This document illustrates some examples and approaches for writing Semgrep rules.
- Auditing Dangerous Function Use
- Enforce Specific Use of an API
- Ensure One Function is Called Before Another
- Find All Routes in an Application
Using Semgrep to audit dangerous function calls is easy.
- Match a function call by name.
- Filter out hardcoded strings.
- Look explicitly for dangerous keyword arguments.
Let's do an example with the subprocess
module in Python.
Match the function call by name. The ellipsis operator ...

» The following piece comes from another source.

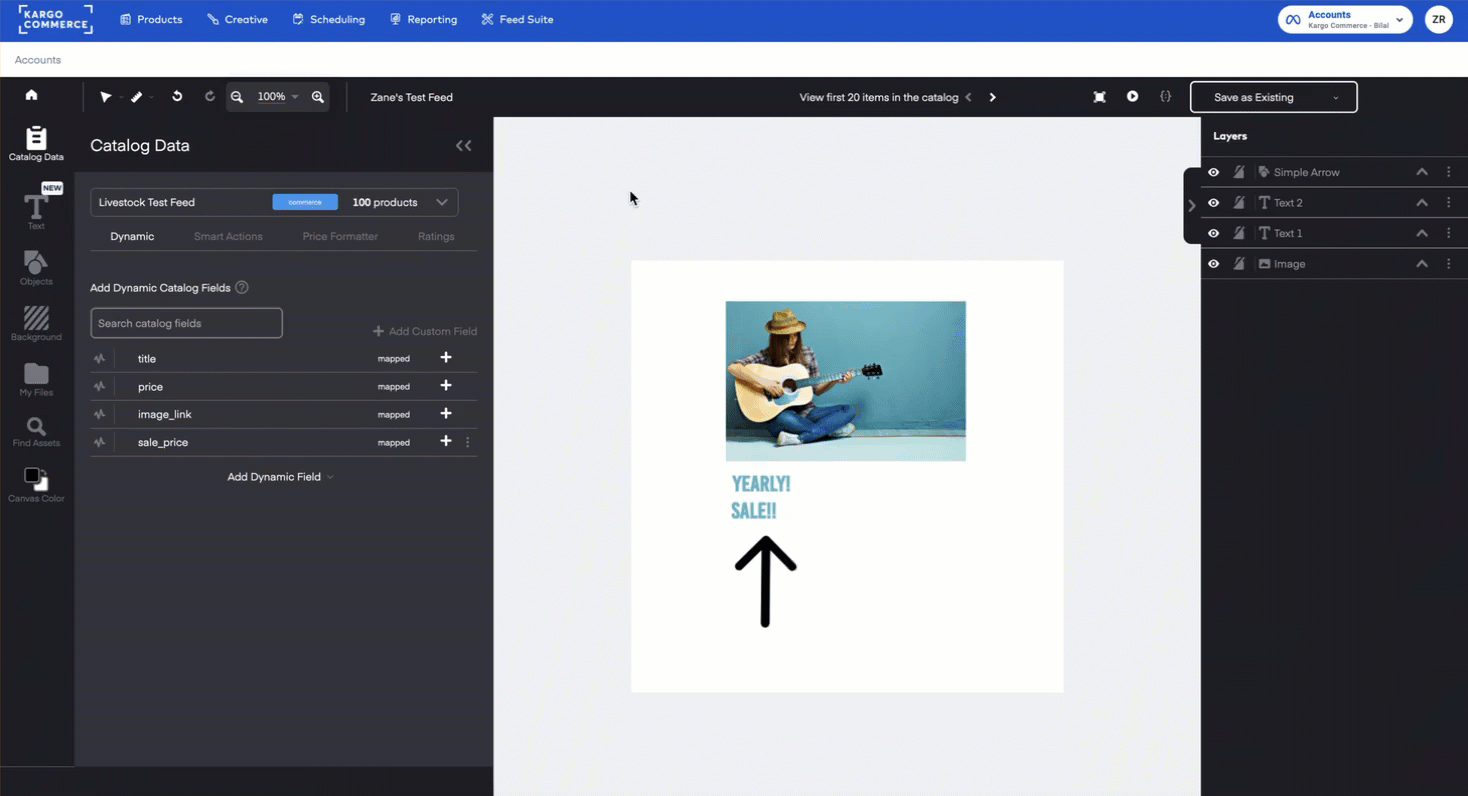Open the Add Dynamic Field dropdown
Image resolution: width=1468 pixels, height=796 pixels.
[x=280, y=477]
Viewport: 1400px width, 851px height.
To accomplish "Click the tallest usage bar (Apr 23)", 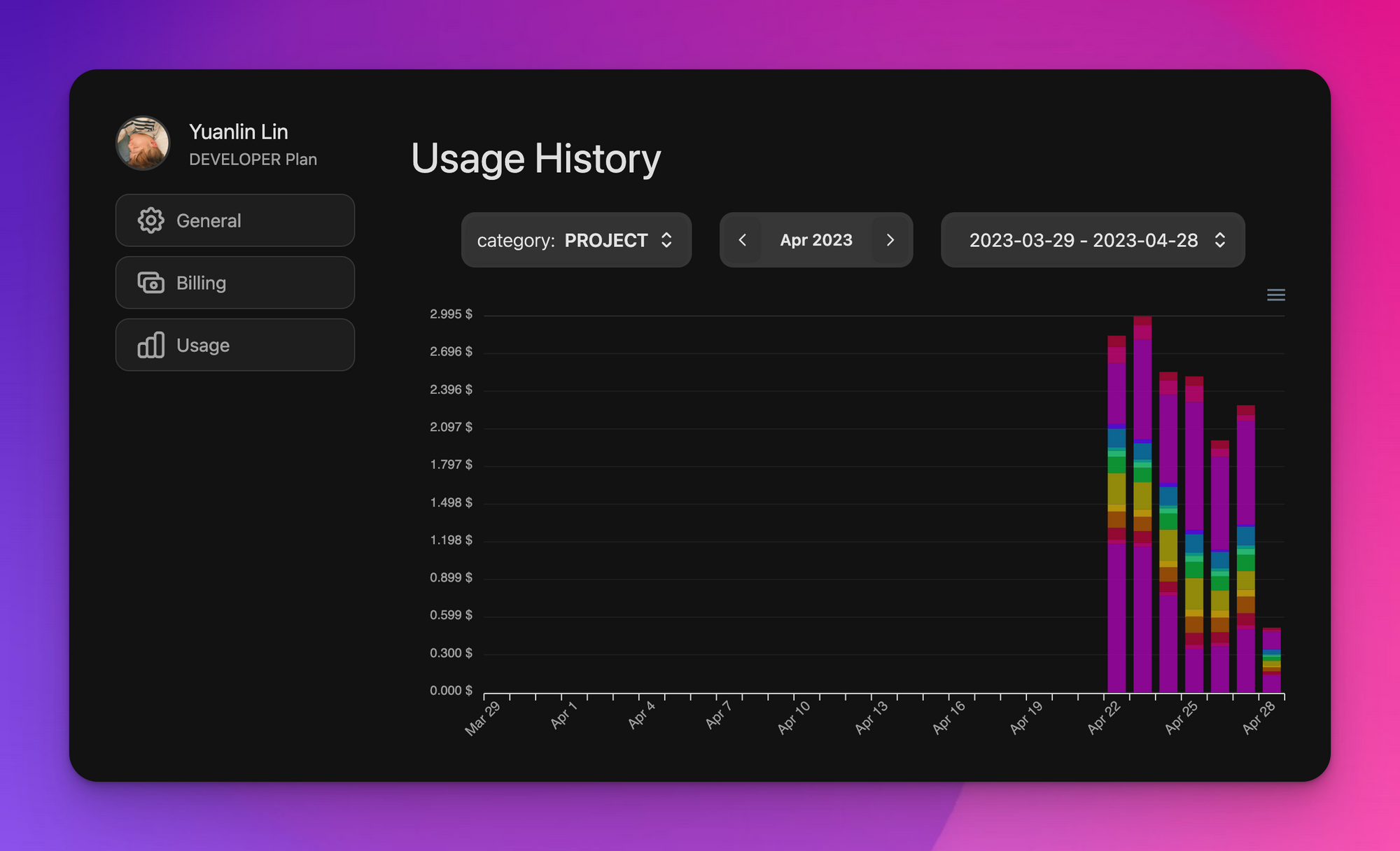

abstracts away whole segments of code. Effectively, it says "I don't care about what's in here."
patterns:
- pattern: subprocess.call(...)
import subprocess
import sys
subprocess.call("echo 'hello'") # Matches here
subprocess.call("grep -R {} .".format(sys.argv[1])) # Matches here
subprocess.call("grep -R {} .".format(sys.argv[1]), shell=True) # Matches here
subprocess.call("grep -R {} .".format(sys.argv[1]), shell=True, cwd="/home/user") # Matches here
subprocess.run("grep -R {} .".format(sys.argv[1]), shell=True) # Doesn't match here
Filter out hardcoded strings. The ellipsis operator can be used inside quotes to represent any string literal. We can filter out static strings by using this with the pattern-not
clause.
patterns:
- pattern-not: subprocess.call("...")
- pattern: subprocess.call(...)
import subprocess
import sys
subprocess.call("echo 'hello'") # Doesn't match here anymore!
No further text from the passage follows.